Quem manda, de fato, no Estado
Postado em 30 Apr 2017 20 08 Textos Anteriores










O estado é uma entidade pública, mas  
há séculos serve, prioritariamente, aos  
interesses privados que o governam  


por JOMAR MORAIS


A bola da vez chama-se Odebrecht, uma das maiores empresas de engenharia e construção do mundo, uma das maiores multinacionais brasileiras. As delações dos operadores de seu Caixa 2 à Justiça provocam terremotos políticos no Brasil e em outros países. A eficiência e o gigantismo da Odebrecht, dizem os relatos, têm uma de suas bases de apoio na corrupção.
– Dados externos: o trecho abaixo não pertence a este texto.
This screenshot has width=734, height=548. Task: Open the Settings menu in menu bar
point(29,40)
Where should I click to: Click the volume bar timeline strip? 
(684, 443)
Além de erguer grandes estruturas, a empresa tornou-se imbatível na arte de comprar políticos, burocratas, financiamentos oficiais, pareceres ilegais e até apoio popular. Com dinheiro sujo elege parlamentares, coopta presidentes da República e, provavelmente, membros do poder do Judiciário, cala a mídia... enfim manda e desmanda no estado brasileiro, subjugado, como a maioria dos estados contemporâneos, ao poder econômico e à ação corporativista.
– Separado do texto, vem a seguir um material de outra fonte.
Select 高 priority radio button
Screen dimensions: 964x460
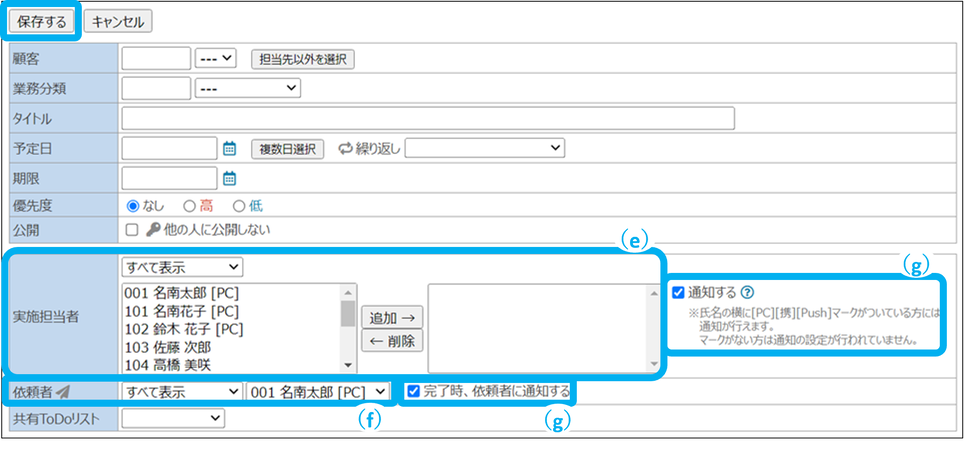[x=189, y=205]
O nome Odebrechet surge na sequência de escândalos que sacodem, nos últimos tempos, o governo federal, o governo de São Paulo e os de outras unidades federativas, e  em trilhas também percorridas por outros gigantes da construção, multinacionais européias e, claro, bancos. No rastro dessas lideranças da trapaça, segue uma legião de médias e pequenas empresas, agentes públicos e privados e políticos de todos os partidos.

O impacto desse noticiário sobre as pessoas é enorme e tem efeito catártico. Indignação, clamor por justiça e, na ausência de dados precisos ou da incapacidade de compreender e analisar os fatos, também imaginação, muita imaginação. Soluções fantasiosas são propostas e até as viúvas da ditadura militar ressurgem pregando “intervenção constitucional”.

Sobre os políticos e os partidos, o choque é grande, mas, nesse caso, a arte de embaralhar a verdade é o recurso de sempre para evitar o naufrágio. As delações atingem todos, mas no limiar de uma campanha eleitoral, a esperteza diz que é melhor realçar a culpa do adversário, com uma ajudinha da mídia partidarizada.

Enquanto escuto a balbúrdia, reflito sobre a dificuldade que temos em enxergar o óbvio e lamento pelo povo, a grande massa desinformada, levada a espasmos ciclotímicos que servem à astúcia dos manipuladores. Há vilões aos milhares nessa história de assalto ao bem comum, mas reduzir a corrupção endêmica à ação de algumas pessoas – os adversários políticos, por exemplo – é perder de vista a gravidade do problema e perder-se na armadilha das emoções instrumentalizadas.

Estamos diante de um tumor institucional, um estado assaltado por interesses privados, loteado por máfias incontáveis que disputam o butim da coisa pública em todos os níveis de poder e administração. Os políticos corruptos, os partidos prostituídos e as campanhas financiadas com dinheiro sujo são apenas a ponta de um iceberg gigantesco de iniquidades e imoralidades sustentado por valores cultivados no cotidiano das pessoas, das famílias e dos pequenos grupos.

Não é exagero dizer: não há governo corrupto em uma sociedade honesta. Isso dói, mas, sem encarar a realidade, continuaremos todos condenados à indignação estéril ante escândalos sem fim.